When I think of all the work I have to do to revise this terrible first draft I have on my hands, I deflate. I don’t even call it a first draft; it’s more like a negative 3rd draft. And yet, as always, I’ll just need to start where I am. That’s actually the title of one of my favorite self-help books: Start Where You Are by Pema Chodron. The first paragraph of that book literally reconfigured my world-view:
We already have everything we need. There is no need for self-improvement. All these trips that we lay on ourselves—the heavy-duty fearing that we’re bad and hoping that we’re good, the identities that we so dearly cling to, the rage, the jealousy and the addictions of all kinds—never touch our basic wealth. They are like clouds that temporarily block the sun. But all the time our warmth and brilliance are right here. This is who we really are. We are one blink of an eye away from being fully awake.

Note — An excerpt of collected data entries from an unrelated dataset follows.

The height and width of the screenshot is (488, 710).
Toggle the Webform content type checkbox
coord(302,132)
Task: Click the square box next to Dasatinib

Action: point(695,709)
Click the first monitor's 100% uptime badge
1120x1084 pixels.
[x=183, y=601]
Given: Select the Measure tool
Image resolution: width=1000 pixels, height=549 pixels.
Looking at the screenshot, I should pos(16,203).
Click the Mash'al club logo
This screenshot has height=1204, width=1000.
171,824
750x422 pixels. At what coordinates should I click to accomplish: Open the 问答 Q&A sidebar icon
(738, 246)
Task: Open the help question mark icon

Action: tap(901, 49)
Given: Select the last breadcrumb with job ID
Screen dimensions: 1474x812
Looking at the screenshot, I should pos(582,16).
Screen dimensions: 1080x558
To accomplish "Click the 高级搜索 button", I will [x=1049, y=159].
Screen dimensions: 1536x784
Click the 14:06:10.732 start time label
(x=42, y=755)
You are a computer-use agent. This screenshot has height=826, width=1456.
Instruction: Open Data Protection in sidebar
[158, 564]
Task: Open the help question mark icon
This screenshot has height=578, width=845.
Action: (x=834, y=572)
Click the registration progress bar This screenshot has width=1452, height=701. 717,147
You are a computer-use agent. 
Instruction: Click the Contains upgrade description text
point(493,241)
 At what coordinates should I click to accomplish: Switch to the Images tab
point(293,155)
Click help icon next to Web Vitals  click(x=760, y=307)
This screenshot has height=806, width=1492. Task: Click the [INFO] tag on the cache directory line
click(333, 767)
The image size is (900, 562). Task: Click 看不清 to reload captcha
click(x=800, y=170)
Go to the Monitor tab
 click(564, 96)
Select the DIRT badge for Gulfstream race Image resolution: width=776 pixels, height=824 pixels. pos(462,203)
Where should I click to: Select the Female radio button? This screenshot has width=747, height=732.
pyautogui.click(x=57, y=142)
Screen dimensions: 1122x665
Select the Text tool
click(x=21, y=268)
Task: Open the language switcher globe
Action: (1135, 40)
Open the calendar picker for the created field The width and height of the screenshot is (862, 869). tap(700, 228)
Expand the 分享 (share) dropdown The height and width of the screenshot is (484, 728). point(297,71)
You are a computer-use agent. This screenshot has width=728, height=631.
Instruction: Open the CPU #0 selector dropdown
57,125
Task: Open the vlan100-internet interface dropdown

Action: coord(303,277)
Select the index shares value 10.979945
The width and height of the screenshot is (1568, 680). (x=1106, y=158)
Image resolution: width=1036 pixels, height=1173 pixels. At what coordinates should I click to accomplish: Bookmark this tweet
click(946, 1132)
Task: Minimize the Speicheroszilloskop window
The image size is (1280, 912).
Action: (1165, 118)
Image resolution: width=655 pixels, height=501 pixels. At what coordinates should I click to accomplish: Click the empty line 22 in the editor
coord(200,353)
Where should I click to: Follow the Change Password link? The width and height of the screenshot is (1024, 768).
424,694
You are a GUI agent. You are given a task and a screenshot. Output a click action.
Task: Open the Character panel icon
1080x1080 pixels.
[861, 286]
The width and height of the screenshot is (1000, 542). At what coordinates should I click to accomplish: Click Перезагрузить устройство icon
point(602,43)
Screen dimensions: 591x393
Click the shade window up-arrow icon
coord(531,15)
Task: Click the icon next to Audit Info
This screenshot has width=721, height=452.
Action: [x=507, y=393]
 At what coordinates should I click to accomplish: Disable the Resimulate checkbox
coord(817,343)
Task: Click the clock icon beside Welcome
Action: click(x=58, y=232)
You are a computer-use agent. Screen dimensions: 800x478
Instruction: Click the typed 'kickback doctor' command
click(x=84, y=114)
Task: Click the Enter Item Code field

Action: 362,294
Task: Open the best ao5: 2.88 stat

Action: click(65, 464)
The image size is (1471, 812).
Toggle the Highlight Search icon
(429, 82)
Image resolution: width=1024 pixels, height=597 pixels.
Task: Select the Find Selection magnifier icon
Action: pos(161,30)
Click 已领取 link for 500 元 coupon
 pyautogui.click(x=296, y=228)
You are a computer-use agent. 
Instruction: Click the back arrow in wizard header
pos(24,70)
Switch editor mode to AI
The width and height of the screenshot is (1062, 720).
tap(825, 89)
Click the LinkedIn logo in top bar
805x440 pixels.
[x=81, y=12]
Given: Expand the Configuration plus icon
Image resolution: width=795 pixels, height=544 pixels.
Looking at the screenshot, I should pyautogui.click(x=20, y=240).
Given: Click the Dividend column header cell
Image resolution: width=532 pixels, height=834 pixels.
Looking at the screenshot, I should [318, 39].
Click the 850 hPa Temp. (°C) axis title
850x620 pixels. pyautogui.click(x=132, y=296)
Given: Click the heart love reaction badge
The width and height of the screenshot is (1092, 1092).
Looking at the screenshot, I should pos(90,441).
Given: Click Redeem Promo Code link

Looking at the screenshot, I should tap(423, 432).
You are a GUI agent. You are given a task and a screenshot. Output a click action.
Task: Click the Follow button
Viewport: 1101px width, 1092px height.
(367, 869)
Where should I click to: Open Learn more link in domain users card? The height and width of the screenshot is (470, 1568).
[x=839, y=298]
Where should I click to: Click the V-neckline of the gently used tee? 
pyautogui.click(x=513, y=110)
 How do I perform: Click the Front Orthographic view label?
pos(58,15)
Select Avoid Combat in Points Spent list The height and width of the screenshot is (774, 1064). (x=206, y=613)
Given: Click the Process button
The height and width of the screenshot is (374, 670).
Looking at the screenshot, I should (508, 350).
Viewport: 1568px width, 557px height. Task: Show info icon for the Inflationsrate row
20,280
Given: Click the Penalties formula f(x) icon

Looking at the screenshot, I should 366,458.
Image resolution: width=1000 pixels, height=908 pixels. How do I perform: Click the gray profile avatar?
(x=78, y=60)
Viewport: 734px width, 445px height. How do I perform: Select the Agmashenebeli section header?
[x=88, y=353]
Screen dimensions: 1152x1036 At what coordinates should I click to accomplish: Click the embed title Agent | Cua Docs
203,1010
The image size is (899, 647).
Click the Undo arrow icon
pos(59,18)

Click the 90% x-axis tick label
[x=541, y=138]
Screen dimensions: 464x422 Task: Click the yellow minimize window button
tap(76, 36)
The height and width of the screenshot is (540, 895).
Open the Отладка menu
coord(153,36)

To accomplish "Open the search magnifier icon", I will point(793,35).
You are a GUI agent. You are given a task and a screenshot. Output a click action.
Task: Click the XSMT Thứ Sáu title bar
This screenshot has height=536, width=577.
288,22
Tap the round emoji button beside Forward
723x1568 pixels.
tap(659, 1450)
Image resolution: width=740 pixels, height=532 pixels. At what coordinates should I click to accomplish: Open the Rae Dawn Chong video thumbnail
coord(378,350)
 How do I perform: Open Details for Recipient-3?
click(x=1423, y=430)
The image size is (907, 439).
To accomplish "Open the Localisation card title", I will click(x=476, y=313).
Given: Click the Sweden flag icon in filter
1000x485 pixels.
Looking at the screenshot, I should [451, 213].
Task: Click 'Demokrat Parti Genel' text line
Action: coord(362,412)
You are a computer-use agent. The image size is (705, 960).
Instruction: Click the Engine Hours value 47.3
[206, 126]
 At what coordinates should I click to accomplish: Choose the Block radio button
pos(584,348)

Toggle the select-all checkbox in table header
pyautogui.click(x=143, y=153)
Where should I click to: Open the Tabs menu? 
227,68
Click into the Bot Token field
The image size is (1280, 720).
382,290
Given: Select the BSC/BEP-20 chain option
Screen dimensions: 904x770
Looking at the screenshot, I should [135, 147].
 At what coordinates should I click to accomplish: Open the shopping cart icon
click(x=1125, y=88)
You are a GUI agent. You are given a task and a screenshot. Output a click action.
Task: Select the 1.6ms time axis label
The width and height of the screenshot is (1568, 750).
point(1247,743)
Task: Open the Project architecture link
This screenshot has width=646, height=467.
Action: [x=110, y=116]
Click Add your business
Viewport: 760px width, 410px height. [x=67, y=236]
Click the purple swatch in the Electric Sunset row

The first time I read that, I closed the book and didn’t revisit it for a year. I wasn’t ready to handle the reorientation. Sometimes freedom can feel very disturbing.
My younger sister has recently taken up reading after a 7-year hiatus. Urged by a convincing TikTok, she started with Glennon Doyle’s Untamed. Then checked out Love Warrior, then Dutch House, then Midnight Library. I showed her Goodreads (find me there! I love to see what people are reading!) and although she liked the concept of tracking her reading, seeing how “behind” she was overwhelmed her. But there is no behind, I tell her. You simply start where you are. Because if you go back all the way to Gilgamesh, you might never get beyond him.
So my sister reads another book. And I sit down another day to write, using Neil Gaiman’s brilliant strategy (you can sit here and write or you can sit here and do nothing, but you can’t sit here and do anything else).
Cheers,
Lacy
P.S. I actually feel like I’ve lately caught up on the classics via listening to Stephen Fry’s delightful book Troy: the Greek Myths Reimagined, where he tells the story infused with dialogue and humor and intelligibility. The other day, someone on television mentioned Agamemnon and I was like: I know who that is! I get that reference!! It made me feel very smart. And now I’ve queued up the other two books in Fry’s series to further my education.
P.P.S. I’m very much a novice at drawing but it brings me such raw joy. Joining Sarah Dyer’s Patreon has hugely guided my dabblings. Here’s a timed drawing I did on a live zoom with her that I’m oddly proud of:
P.P.P.S. I in no way mean to discourage reading The Epic of Gilgamesh. I once took an online Harvard course on World Literature that motivated me to read it and guided me through brilliantly. Cheers to free courses from famous colleges!